What you will do:
Word for word, restate all the records; images are not part of the copy.

Records excerpted from a collection:
BEGIN

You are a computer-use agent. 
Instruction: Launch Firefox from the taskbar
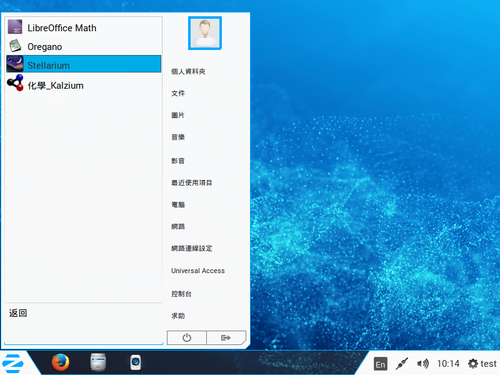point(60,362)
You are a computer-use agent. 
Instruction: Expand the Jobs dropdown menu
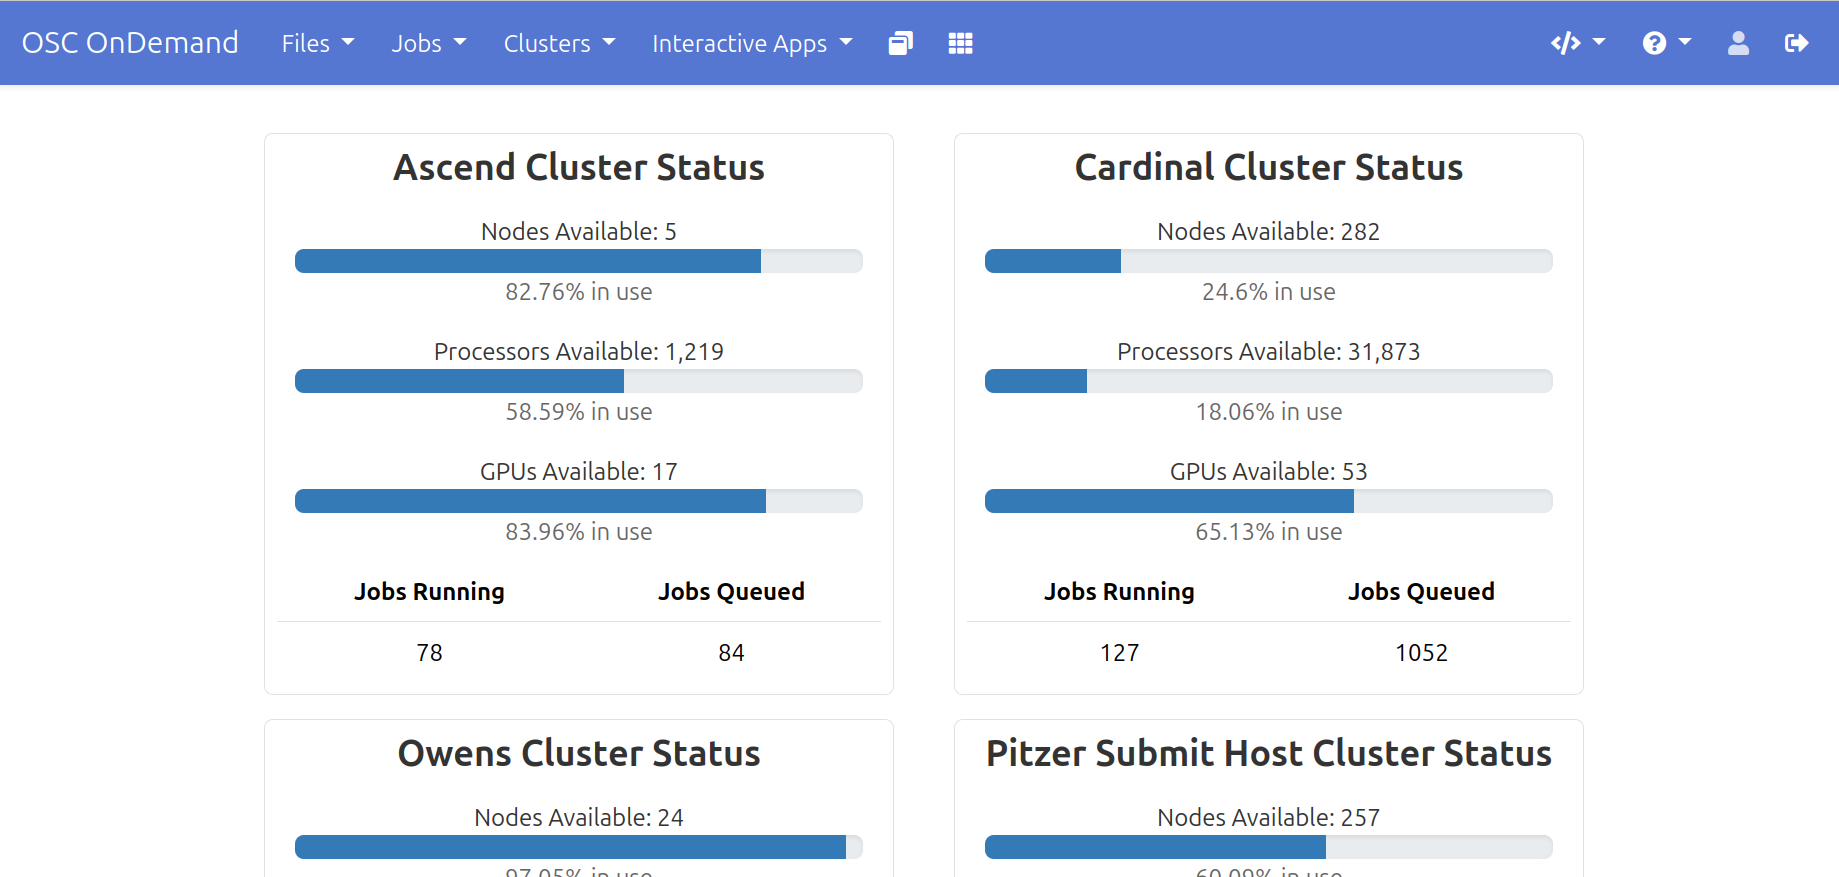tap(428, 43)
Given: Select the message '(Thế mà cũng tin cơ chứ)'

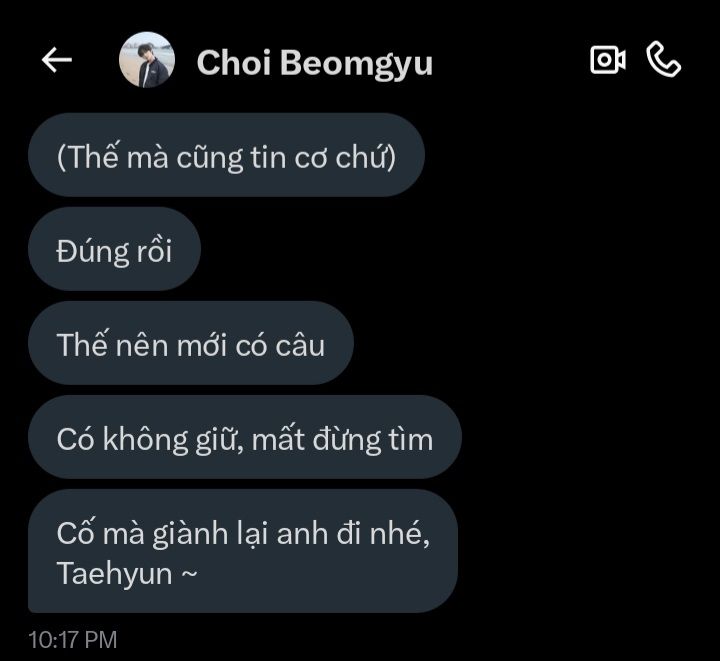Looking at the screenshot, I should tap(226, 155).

END

Task answer:
You are a computer-use agent. 
Instruction: Launch Firefox from the taskbar
point(60,362)
You are a computer-use agent. 
Instruction: Expand the Jobs dropdown menu
tap(428, 43)
Given: Select the message '(Thế mà cũng tin cơ chứ)'

Looking at the screenshot, I should tap(226, 155).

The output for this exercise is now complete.